Material for this task Block Start

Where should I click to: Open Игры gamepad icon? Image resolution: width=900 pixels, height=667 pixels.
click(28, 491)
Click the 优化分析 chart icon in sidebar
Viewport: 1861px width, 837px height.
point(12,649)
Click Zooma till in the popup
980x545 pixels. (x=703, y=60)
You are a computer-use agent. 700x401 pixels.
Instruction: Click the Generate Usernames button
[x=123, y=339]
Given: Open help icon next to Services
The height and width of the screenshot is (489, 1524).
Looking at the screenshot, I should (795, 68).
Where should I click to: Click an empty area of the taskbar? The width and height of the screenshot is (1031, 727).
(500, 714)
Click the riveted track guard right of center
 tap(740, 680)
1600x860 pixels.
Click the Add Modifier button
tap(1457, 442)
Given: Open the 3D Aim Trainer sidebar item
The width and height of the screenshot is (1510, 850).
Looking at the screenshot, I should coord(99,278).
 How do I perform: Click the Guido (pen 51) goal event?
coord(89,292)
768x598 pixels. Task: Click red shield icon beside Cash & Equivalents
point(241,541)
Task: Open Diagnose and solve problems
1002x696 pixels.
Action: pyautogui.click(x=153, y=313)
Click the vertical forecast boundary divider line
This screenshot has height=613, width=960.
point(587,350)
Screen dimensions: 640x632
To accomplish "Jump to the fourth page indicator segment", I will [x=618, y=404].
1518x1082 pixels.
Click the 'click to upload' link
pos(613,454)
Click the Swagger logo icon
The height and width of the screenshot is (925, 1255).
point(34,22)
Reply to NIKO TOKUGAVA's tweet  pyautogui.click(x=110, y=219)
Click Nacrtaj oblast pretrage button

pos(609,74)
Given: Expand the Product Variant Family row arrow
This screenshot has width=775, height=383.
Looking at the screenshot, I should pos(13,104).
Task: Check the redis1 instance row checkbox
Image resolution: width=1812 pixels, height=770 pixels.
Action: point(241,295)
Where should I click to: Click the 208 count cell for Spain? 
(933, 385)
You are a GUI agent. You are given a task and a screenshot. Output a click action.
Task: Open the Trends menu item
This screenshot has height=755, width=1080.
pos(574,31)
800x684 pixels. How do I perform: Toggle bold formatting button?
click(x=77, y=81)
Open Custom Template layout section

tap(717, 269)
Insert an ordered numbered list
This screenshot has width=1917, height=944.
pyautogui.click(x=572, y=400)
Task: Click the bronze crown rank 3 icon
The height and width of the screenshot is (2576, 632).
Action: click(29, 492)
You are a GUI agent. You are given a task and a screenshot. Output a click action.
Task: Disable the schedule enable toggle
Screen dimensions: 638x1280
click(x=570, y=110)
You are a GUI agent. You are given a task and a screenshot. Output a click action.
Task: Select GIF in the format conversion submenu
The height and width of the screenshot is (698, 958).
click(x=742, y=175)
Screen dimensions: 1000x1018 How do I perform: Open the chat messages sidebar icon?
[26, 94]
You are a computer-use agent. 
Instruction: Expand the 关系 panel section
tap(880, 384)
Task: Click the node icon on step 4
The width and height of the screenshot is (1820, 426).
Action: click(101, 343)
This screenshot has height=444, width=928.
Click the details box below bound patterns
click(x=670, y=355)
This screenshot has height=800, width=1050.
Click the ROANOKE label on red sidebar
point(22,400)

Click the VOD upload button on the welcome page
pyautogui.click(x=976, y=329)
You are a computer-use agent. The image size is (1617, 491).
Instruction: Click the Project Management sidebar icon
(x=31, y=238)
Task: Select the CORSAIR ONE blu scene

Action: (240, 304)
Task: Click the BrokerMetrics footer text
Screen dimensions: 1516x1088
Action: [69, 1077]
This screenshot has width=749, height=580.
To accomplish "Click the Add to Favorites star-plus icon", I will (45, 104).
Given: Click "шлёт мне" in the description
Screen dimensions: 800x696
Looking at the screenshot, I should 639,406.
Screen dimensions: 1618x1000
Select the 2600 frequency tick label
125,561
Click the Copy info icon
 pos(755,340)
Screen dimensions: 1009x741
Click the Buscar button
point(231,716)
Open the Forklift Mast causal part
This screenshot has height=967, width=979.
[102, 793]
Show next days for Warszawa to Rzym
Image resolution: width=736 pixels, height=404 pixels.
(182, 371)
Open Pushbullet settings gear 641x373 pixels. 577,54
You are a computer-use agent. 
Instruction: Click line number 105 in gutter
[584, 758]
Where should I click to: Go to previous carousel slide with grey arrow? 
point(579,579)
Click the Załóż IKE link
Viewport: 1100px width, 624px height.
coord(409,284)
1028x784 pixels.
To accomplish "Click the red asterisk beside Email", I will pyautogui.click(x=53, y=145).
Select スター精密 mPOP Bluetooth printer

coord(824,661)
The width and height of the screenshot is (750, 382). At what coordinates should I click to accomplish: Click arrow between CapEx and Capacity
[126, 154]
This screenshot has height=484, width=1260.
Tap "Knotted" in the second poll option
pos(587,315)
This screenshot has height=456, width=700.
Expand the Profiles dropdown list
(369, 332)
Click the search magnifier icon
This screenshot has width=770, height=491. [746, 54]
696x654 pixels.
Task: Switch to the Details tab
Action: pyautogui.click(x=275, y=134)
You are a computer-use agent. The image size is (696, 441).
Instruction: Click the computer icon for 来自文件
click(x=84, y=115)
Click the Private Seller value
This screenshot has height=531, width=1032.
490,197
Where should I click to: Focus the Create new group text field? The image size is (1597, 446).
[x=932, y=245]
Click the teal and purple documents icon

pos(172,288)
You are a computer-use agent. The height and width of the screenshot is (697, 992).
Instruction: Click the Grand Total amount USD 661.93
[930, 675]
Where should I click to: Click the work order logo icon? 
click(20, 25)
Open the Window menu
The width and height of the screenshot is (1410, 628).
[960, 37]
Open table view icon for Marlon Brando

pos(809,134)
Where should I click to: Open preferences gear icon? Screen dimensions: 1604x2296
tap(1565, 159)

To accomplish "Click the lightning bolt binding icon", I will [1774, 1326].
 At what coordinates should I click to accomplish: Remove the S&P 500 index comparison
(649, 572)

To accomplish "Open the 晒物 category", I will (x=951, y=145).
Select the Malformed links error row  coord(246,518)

Material for this task Block End

◆ **Activity**:
Write out the data again, exactly and in full.

◆ **Your response**:
Where should I click to: Open Игры gamepad icon? Image resolution: width=900 pixels, height=667 pixels.
click(28, 491)
Click the 优化分析 chart icon in sidebar
Viewport: 1861px width, 837px height.
point(12,649)
Click Zooma till in the popup
980x545 pixels. (x=703, y=60)
You are a computer-use agent. 700x401 pixels.
Instruction: Click the Generate Usernames button
[x=123, y=339]
Given: Open help icon next to Services
The height and width of the screenshot is (489, 1524).
Looking at the screenshot, I should (795, 68).
Where should I click to: Click an empty area of the taskbar? The width and height of the screenshot is (1031, 727).
(500, 714)
Click the riveted track guard right of center
 tap(740, 680)
1600x860 pixels.
Click the Add Modifier button
tap(1457, 442)
Given: Open the 3D Aim Trainer sidebar item
The width and height of the screenshot is (1510, 850).
Looking at the screenshot, I should coord(99,278).
 How do I perform: Click the Guido (pen 51) goal event?
coord(89,292)
768x598 pixels. Task: Click red shield icon beside Cash & Equivalents
point(241,541)
Task: Open Diagnose and solve problems
1002x696 pixels.
Action: pyautogui.click(x=153, y=313)
Click the vertical forecast boundary divider line
This screenshot has height=613, width=960.
point(587,350)
Screen dimensions: 640x632
To accomplish "Jump to the fourth page indicator segment", I will [x=618, y=404].
1518x1082 pixels.
Click the 'click to upload' link
pos(613,454)
Click the Swagger logo icon
The height and width of the screenshot is (925, 1255).
point(34,22)
Reply to NIKO TOKUGAVA's tweet  pyautogui.click(x=110, y=219)
Click Nacrtaj oblast pretrage button

pos(609,74)
Given: Expand the Product Variant Family row arrow
This screenshot has width=775, height=383.
Looking at the screenshot, I should pos(13,104).
Task: Check the redis1 instance row checkbox
Image resolution: width=1812 pixels, height=770 pixels.
Action: point(241,295)
Where should I click to: Click the 208 count cell for Spain? 
(933, 385)
You are a GUI agent. You are given a task and a screenshot. Output a click action.
Task: Open the Trends menu item
This screenshot has height=755, width=1080.
pos(574,31)
800x684 pixels. How do I perform: Toggle bold formatting button?
click(x=77, y=81)
Open Custom Template layout section

tap(717, 269)
Insert an ordered numbered list
This screenshot has width=1917, height=944.
pyautogui.click(x=572, y=400)
Task: Click the bronze crown rank 3 icon
The height and width of the screenshot is (2576, 632).
Action: click(29, 492)
You are a GUI agent. You are given a task and a screenshot. Output a click action.
Task: Disable the schedule enable toggle
Screen dimensions: 638x1280
click(x=570, y=110)
You are a GUI agent. You are given a task and a screenshot. Output a click action.
Task: Select GIF in the format conversion submenu
The height and width of the screenshot is (698, 958).
click(x=742, y=175)
Screen dimensions: 1000x1018 How do I perform: Open the chat messages sidebar icon?
[26, 94]
You are a computer-use agent. 
Instruction: Expand the 关系 panel section
tap(880, 384)
Task: Click the node icon on step 4
The width and height of the screenshot is (1820, 426).
Action: click(101, 343)
This screenshot has height=444, width=928.
Click the details box below bound patterns
click(x=670, y=355)
This screenshot has height=800, width=1050.
Click the ROANOKE label on red sidebar
point(22,400)

Click the VOD upload button on the welcome page
pyautogui.click(x=976, y=329)
You are a computer-use agent. The image size is (1617, 491).
Instruction: Click the Project Management sidebar icon
(x=31, y=238)
Task: Select the CORSAIR ONE blu scene

Action: (240, 304)
Task: Click the BrokerMetrics footer text
Screen dimensions: 1516x1088
Action: [69, 1077]
This screenshot has width=749, height=580.
To accomplish "Click the Add to Favorites star-plus icon", I will (45, 104).
Given: Click "шлёт мне" in the description
Screen dimensions: 800x696
Looking at the screenshot, I should 639,406.
Screen dimensions: 1618x1000
Select the 2600 frequency tick label
125,561
Click the Copy info icon
 pos(755,340)
Screen dimensions: 1009x741
Click the Buscar button
point(231,716)
Open the Forklift Mast causal part
This screenshot has height=967, width=979.
[102, 793]
Show next days for Warszawa to Rzym
Image resolution: width=736 pixels, height=404 pixels.
(182, 371)
Open Pushbullet settings gear 641x373 pixels. 577,54
You are a computer-use agent. 
Instruction: Click line number 105 in gutter
[584, 758]
Where should I click to: Go to previous carousel slide with grey arrow? 
point(579,579)
Click the Załóż IKE link
Viewport: 1100px width, 624px height.
coord(409,284)
1028x784 pixels.
To accomplish "Click the red asterisk beside Email", I will pyautogui.click(x=53, y=145).
Select スター精密 mPOP Bluetooth printer

coord(824,661)
The width and height of the screenshot is (750, 382). At what coordinates should I click to accomplish: Click arrow between CapEx and Capacity
[126, 154]
This screenshot has height=484, width=1260.
Tap "Knotted" in the second poll option
pos(587,315)
This screenshot has height=456, width=700.
Expand the Profiles dropdown list
(369, 332)
Click the search magnifier icon
This screenshot has width=770, height=491. [746, 54]
696x654 pixels.
Task: Switch to the Details tab
Action: pyautogui.click(x=275, y=134)
You are a computer-use agent. The image size is (696, 441).
Instruction: Click the computer icon for 来自文件
click(x=84, y=115)
Click the Private Seller value
This screenshot has height=531, width=1032.
490,197
Where should I click to: Focus the Create new group text field? The image size is (1597, 446).
[x=932, y=245]
Click the teal and purple documents icon

pos(172,288)
You are a computer-use agent. The height and width of the screenshot is (697, 992).
Instruction: Click the Grand Total amount USD 661.93
[930, 675]
Where should I click to: Click the work order logo icon? 
click(20, 25)
Open the Window menu
The width and height of the screenshot is (1410, 628).
[960, 37]
Open table view icon for Marlon Brando

pos(809,134)
Where should I click to: Open preferences gear icon? Screen dimensions: 1604x2296
tap(1565, 159)

To accomplish "Click the lightning bolt binding icon", I will [1774, 1326].
 At what coordinates should I click to accomplish: Remove the S&P 500 index comparison
(649, 572)

To accomplish "Open the 晒物 category", I will (x=951, y=145).
Select the Malformed links error row  coord(246,518)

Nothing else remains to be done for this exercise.